# Heads-up on Bahamas Bonefishing



## Permit Rat (May 13, 2014)

I decided to post this here because most 2Coolers who go to the Bahamas are fly fishing. However this pertains to anyone who goes to the Bahamas and wants to fish on their own, as well as with a guide. I hope the link opens.

http://www.ginkandgasoline.com/saltwater-fly-fishing/is-flats-fishing-in-the-bahamas-over/

It basically states that (if passed) non-guided flats fishing will not be allowed in the Bahamas anymore. I have no clue as to what prompted this idea. Many people in Florida have homes in the Bahamas and they are all up in arms over this. Hopefully, saner Bahamian minds will prevail. But if not, you won't be able to walk outside your lodge/hotel on a free day and wade the nearby flats. This was posted back in July....perhaps there are new developments (I can ask) but I haven't heard anything else since, so maybe it did not pass. I'm just letting y'all know, because it's not the kind of thing a hotel would mention at time of booking. You could arrive and have a huge surprise waiting for you.

Here's a link to another blog on the subject:

http://diybonefishing.com/2015/06/22/proposed-bahamian-fishing-regulations-is-the-sky-falling/


----------



## Pudldux (May 14, 2011)

You can keep up with the latest on the bonefish tarpon trust website. It has taken a turn for the better.


----------



## Rob S (Jan 8, 2007)

Pudldux said:


> You can keep up with the latest on the bonefish tarpon trust website. It has taken a turn for the better.


x2


----------



## Meadowlark (Jul 19, 2008)

Pudldux said:


> You can keep up with the latest on the bonefish tarpon trust website. It has taken a turn for the better.


X3...also the Angling Report is right on top of this story and provides the very latest info.


----------



## Permit Rat (May 13, 2014)

OK Well, I don't keep up with the BTT and don't particularly care for some of their "wants and desires." They seem a little too radical for me, placing perceived (not real) fish shortages on fishermen and not other causes.

But that's just me. Anyway, I didn't know you all were already aware of this....sorry.


----------



## mikedeleon (Aug 9, 2010)

Permit Rat said:


> OK Well, I don't keep up with the BTT and don't particularly care for some of their "wants and desires." They seem a little too radical for me, placing perceived (not real) fish shortages on fishermen and not other causes.
> 
> But that's just me. Anyway, I didn't know you all were already aware of this....sorry.

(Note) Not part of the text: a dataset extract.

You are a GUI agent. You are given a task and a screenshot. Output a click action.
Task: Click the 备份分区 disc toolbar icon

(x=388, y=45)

Would love to hear more about "their wants and desires"?


----------



## Pudldux (May 14, 2011)

You might want to pick that wedgie out of your panties


----------



## Muddskipper (Dec 29, 2004)

It was interesting getting the TAKE from our old school guide in Abaco over the summer.....

He said it was a few big lodge guides pushing for it......

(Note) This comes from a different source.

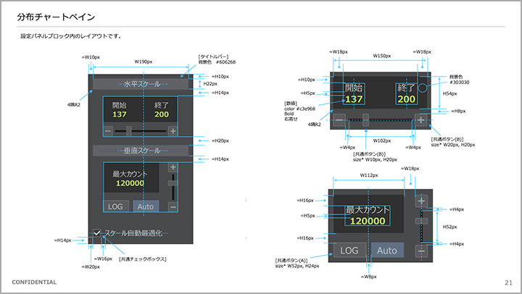Toggle the Auto button in left panel
The image size is (522, 294).
click(x=144, y=206)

He also stated that the word was out who they were and did not expect them to have much business after the fiasco

The house owner we rent from emailed us the day the Bahamian Govt. made the call.

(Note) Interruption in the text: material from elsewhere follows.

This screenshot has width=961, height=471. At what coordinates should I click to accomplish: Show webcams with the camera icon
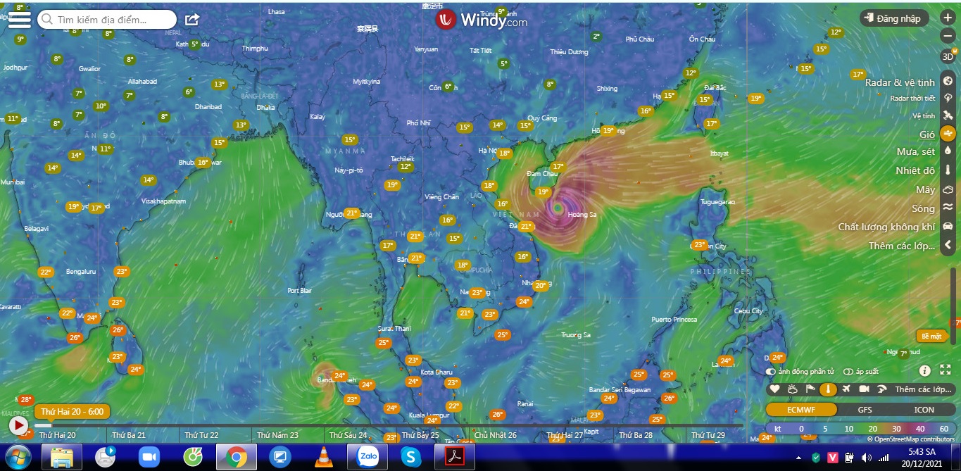(864, 389)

Tourism is huge- any negative impact on it helps no one


----------



## Permit Rat (May 13, 2014)

mikedeleon said:


> Would love to hear more about "their wants and desires"?


OOPS......Sorry mikedeleon.....I meant to say, "some of their _members' _wants and desires".......not the BTT as a whole.

It is in the past and had to do with some members wanting a total ban on tarpon fishing, due to a false assumption that tarpon stocks were greatly diminished. That complaint was lodged by a few wannabe guides that were having trouble catching tarpon and they weren't seeing the huge schools that used to cover the sand holes on the South side of the Marquesas.

I believe there is a reason we see fewer fish and it has nothing to do with fewer tarpon. In a nutshell, the migration is more spread out throughout the Gulf of Mexico, due to warmer water. According to NASA, at least up to about 2001, the Gulf waters had been warming since about 1980. I have several other observations and facts to back up my migration theory with, and it is too much to write here. Fortunately, the BTT has some old timers like Flip Pallot and Sandy Moret who apparently set those people straight. I never heard anything more about it........just like I never heard anything more about the net boat off Costa Rica (or Panama....can't remember which) that supposedly took aboard a net full of tarpon. The report was very vague. It is possible that these fish were netted in error, although it was never said that they dumped them overboard or what. At any rate, this fueled the fire in those few members of the BTT.


----------